Blog Post

Startups at Microsoft
6 MIN READ

Your Azure VM went down and nobody knew why. Here's how to fix that.

rmmartins's avatar
rmmartins
Icon for Microsoft rankMicrosoft
Apr 22, 2026

If you've ever had a production VM go unhealthy on Azure and found yourself scrambling to figure out what happened, you're not alone. I work with startups running production workloads on Azure, and this is one of the most common patterns I see: something goes wrong, the team opens a support ticket, and then everyone waits for a root cause while the CTO asks "how do we make sure we know about this before our customers do next time?"

The good news: Azure already gives you the tools to answer both questions. Most teams just haven't set them up yet.

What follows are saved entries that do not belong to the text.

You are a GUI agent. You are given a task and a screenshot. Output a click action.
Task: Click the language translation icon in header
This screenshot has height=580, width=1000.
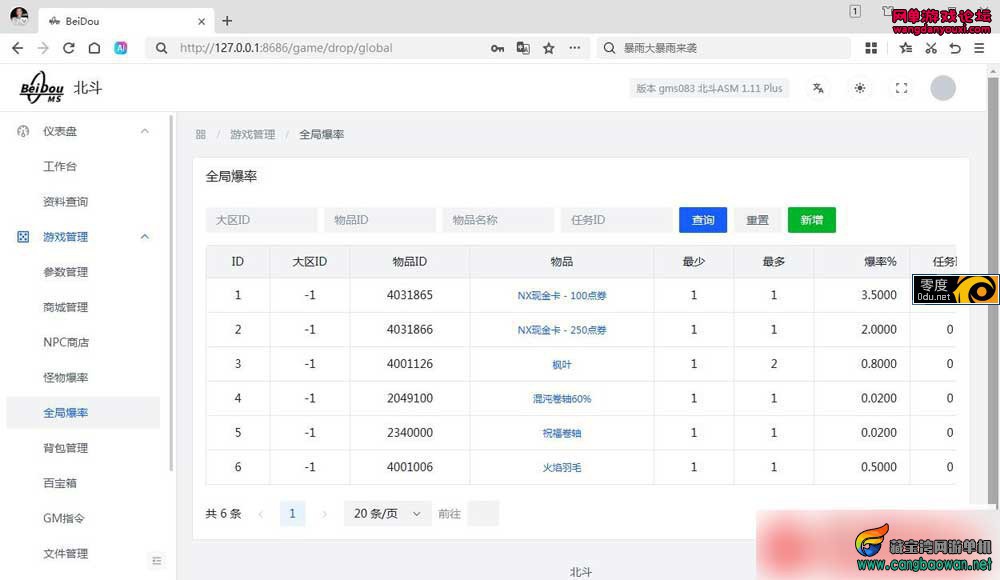[818, 88]
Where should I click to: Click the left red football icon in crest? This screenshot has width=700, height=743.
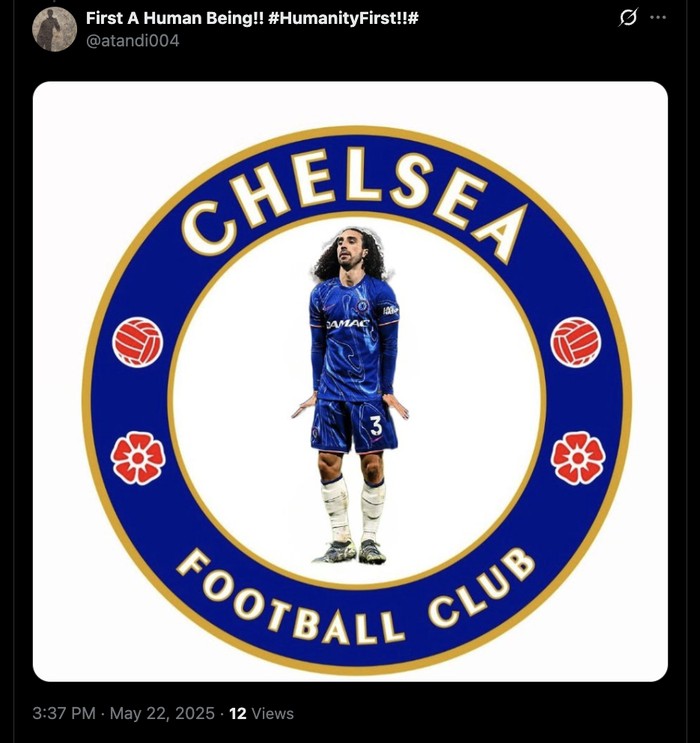click(137, 342)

Scope note: This post covers platform health and maintenance signals for Azure VMs. We're not covering guest OS metrics, application telemetry, or Azure Monitor/VM Insights here. If you don't have a dedicated SRE team, these are the highest-leverage Azure-native checks to set up first.

Let's get into it.

 

Step 1: Figure out what actually happened (Resource Health)

Before you open a support ticket, check Resource Health. It's the fastest way to determine whether your VM went down because of something Azure did (platform event) or something on your side (user-initiated or config issue).

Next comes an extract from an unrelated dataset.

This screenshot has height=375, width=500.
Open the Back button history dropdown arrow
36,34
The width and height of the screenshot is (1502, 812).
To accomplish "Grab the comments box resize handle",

Go to your VM in the Azure portal > Resource Health blade. You'll see:

  • Current status: Available, Unavailable, Degraded, or Unknown
  • Health history: 30 days of state transitions with annotations explaining each one
  • Root cause: For platform-initiated outages on VMs, Azure automatically publishes root cause details within 72 hours, directly in this blade

The annotations often tell you what kind of event occurred: live migration, host reboot, planned maintenance, degraded hardware, etc. In many cases, you get this information without filing a support ticket.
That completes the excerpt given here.